Bisnis.com, JAKARTA — Direktorat Jenderal Kekayaan Intelektual menanti terbitnya Peraturan Presiden terkait dengan penggunaan pelaksanaan paten, sebagai beleid yang akan memandu kewajiban pemegang paten dalam membuat produk.
Direktur Paten, DTLST, dan Rahasia Dagang Kemenkumham Timbul Sinaga mengatakan dalam Perpres tersebut akan disebutkan pembentukan tim yang akan merekomendasikan apakah pemilik paten dapat menunda pembuatan produknya, atau segera wajib diproduksi.
“Karena banyak pemegang paten, tidak memproduksinya di Tanah Air. Hadirnya UU No. 13/2016 tentang Paten langsung direspons oleh beberapa negara, terutama kewajiban memproduksi produk patennya,” tuturnya kepada Bisnis.com, Senin (5/6/2017).
Kehadiran perpres ini disebut juga sebagai penjabaran dari Pasal 20 UU No. 13/2016. Pasal tersebut menjelaskan tentang kewajiban pemegang paten dalam membuat produk atau menggunakan proses di Indonesia.
Selain itu, dalam membuat produk atau menggunakan proses produksi, harus menunjang transfer teknologi, penyerapan investasi dan/atau penyediaan lapangan kerja.

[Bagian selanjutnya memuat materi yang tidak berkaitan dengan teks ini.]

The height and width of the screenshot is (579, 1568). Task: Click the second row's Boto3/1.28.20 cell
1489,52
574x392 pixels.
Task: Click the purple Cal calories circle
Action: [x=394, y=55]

Dalam Perpres tersebut nantinya akan diatur tim yang akan memutuskan atau merekomendasi permintaan pemegang paten untuk menunda produksi. Tim yang dibentuk oleh Presiden ini, nantinya akan melihat alasan-alasan pemilik paten, apakah relevan untuk dikabulkan atau malah ditolak.
Timbul mengatakan beberapa negara merespon dan keberatan terkait dengan kewajiban produksi di dalam negeri, misalnya datang dari sektor farmasi. Menurutnya, pemegang paten sektor farmasi banyak yang tidak membuat produknya di Tanah Air dan memilih untuk impor.
“Mereka sudah benar, karena merespons dan menanyakan kejelasan. Kita pun punya kepentingan nasional, jadi harus diutamakan,” tambahnya.
Hak ekslusif yang dimiliki pemilik paten, dianggap menjadi salah satu indikator mengapa harga produk paten terbilang tinggi. Timbul mengatakan dengan memproduksinya di dalam negeri, ada kemungkinan harga terpangkas, dan juga memberikan nilai tambah lain bagi bangsa.
Pasal 20 UU No.13/2016 memang tidak dijelaskan secara khusus dengan beleid sejenis Peraturan Menteri, sehingga penjabarannya datang dari Perpres ini. Sebagai beleid turunan setingkat Permen, setidaknya disiapkan 14 draft sebagai regulasi turunan.